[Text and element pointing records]
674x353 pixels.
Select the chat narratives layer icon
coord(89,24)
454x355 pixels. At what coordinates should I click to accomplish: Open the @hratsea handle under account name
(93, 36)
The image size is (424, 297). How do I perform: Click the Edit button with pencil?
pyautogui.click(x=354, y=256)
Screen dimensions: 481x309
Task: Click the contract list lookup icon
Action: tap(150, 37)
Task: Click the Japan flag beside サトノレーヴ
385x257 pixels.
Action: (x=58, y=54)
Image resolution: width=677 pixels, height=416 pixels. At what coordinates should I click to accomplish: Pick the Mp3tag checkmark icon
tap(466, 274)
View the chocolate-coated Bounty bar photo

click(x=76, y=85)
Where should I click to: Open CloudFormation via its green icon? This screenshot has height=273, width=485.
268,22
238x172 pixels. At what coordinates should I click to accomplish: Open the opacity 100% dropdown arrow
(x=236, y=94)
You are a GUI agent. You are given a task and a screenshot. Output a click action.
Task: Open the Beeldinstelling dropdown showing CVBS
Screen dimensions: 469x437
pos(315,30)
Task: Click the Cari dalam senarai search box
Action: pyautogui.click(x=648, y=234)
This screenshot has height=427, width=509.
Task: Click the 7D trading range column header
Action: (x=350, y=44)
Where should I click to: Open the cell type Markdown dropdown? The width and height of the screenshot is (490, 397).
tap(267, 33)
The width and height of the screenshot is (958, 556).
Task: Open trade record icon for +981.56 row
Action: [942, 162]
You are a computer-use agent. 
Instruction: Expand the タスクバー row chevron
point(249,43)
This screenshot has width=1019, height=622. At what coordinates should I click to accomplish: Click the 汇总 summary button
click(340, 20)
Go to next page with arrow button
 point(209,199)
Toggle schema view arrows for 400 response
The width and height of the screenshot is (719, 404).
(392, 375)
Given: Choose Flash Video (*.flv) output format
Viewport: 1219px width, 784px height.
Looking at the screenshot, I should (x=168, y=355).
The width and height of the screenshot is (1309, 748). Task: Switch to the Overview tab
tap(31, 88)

# Written exercise
Starting at the first line and stopping after the one containing "(x=236, y=94)", give those lines again with "Edit" swapped for "Modify" and nothing else altered.

# Full response
674x353 pixels.
Select the chat narratives layer icon
coord(89,24)
454x355 pixels. At what coordinates should I click to accomplish: Open the @hratsea handle under account name
(93, 36)
The image size is (424, 297). How do I perform: Click the Modify button with pencil?
pyautogui.click(x=354, y=256)
Screen dimensions: 481x309
Task: Click the contract list lookup icon
Action: tap(150, 37)
Task: Click the Japan flag beside サトノレーヴ
385x257 pixels.
Action: (x=58, y=54)
Image resolution: width=677 pixels, height=416 pixels. At what coordinates should I click to accomplish: Pick the Mp3tag checkmark icon
tap(466, 274)
View the chocolate-coated Bounty bar photo

click(x=76, y=85)
Where should I click to: Open CloudFormation via its green icon? This screenshot has height=273, width=485.
268,22
238x172 pixels. At what coordinates should I click to accomplish: Open the opacity 100% dropdown arrow
(x=236, y=94)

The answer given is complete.